Solarwinds is far from "devops tooling" and that feels like a weird thing to say since most devops tooling is open source and not built in private like Solarwinds.

I didn't say that. I said that the cybercriminals are going after management tools including devops tooling. Just because it's open source doesn't make it automatically safe.

Yeah no one said open source is automatically safe, but the reason the Solarwinds hack was successful was because it was closed. If the build logs were open like most open source tools, and the source was available, it could have easily been caught.

Relying on pre-built binaries is starting to fade. With languages like Go where you can pull the source and build locally in the same command, it's not needed any longer.

Also, in reality supply chain vulnerabilities are extremely difficult to pull off. Solarwinds wasn't because of an upstream dependency in the chain, it was the tool itself which was compromised in a build step. While SBOM information is really important, these attacks are rare and you're most likely to get attacked somewhere else.

black3dynamite

@stuartjordan said in Managing Publicly hosted Linux Servers through Cockpit:

Cockpit looks nice and all that, but the version I tried didn't seem to have as many features or as much control like webmin does.

Tried Cockpit on Ubuntu? If so, you probably been using a old version because the only distro that I know that always has the latest version is Fedora.

scottalanmiller

@pete-s said in Managing Publicly hosted Linux Servers through Cockpit:

@stacksofplates said in Managing Publicly hosted Linux Servers through Cockpit:

Solarwinds is far from "devops tooling" and that feels like a weird thing to say since most devops tooling is open source and not built in private like Solarwinds.

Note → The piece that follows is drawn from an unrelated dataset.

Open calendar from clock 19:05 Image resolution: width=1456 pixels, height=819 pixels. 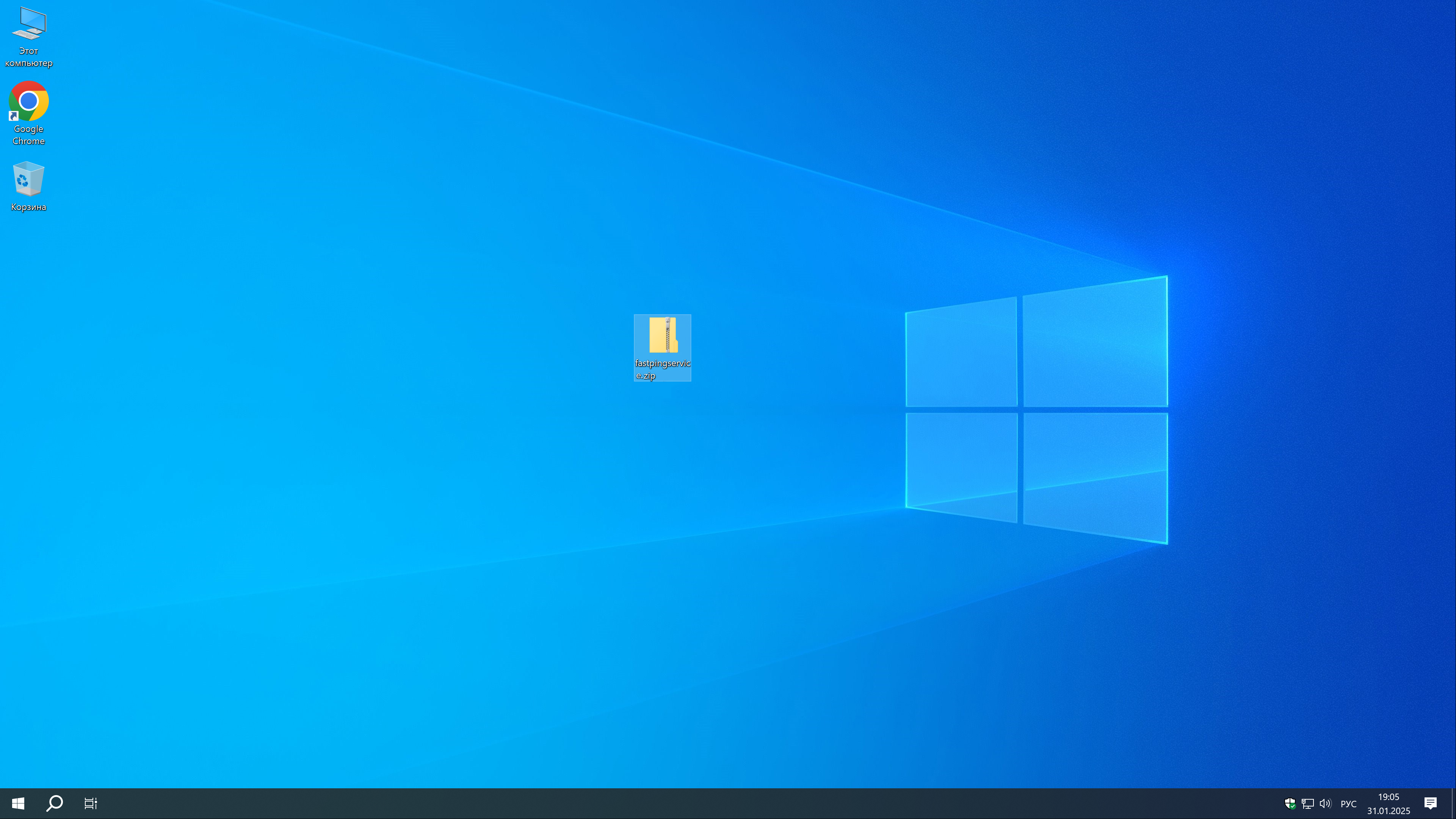point(1388,797)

I didn't say that. I said that the cybercriminals are going after management tools including devops tooling. Just because it's open source doesn't make it automatically safe.

No, but it means one of the biggest factors in encouraging safety has been taken. Closed source has fewer ways to be protected and is built around a culture that is very dangerous. Nothing makes people wearing seatbelts automatically better drivers, but good drivers are way more likely to lean towards wearing seatbelts because the ecosystem things that make you take the obvious smart step of wearing a seatbelt will make you more likely to take driving well seriously. Plus the seatbelt itself adds a huge layer of protection. The same with OS. Code visibility adds some safety, but the bigger deal is the correlation with good programming behaviour.

StuartJordan

@black3dynamite said in Managing Publicly hosted Linux Servers through Cockpit:

@stuartjordan said in Managing Publicly hosted Linux Servers through Cockpit:

Cockpit looks nice and all that, but the version I tried didn't seem to have as many features or as much control like webmin does.

Tried Cockpit on Ubuntu? If so, you probably been using a old version because the only distro that I know that always has the latest version is Fedora.

Yep I'm a Debian/Ubuntu guy. I could probably add the repository for the latest version to try out if it does have more features. I'm normally straight up do everything through cli but wanted to try it out. then I tried webmin out which I haven't touched in over 8 years. They have defiantly improve things on their panel.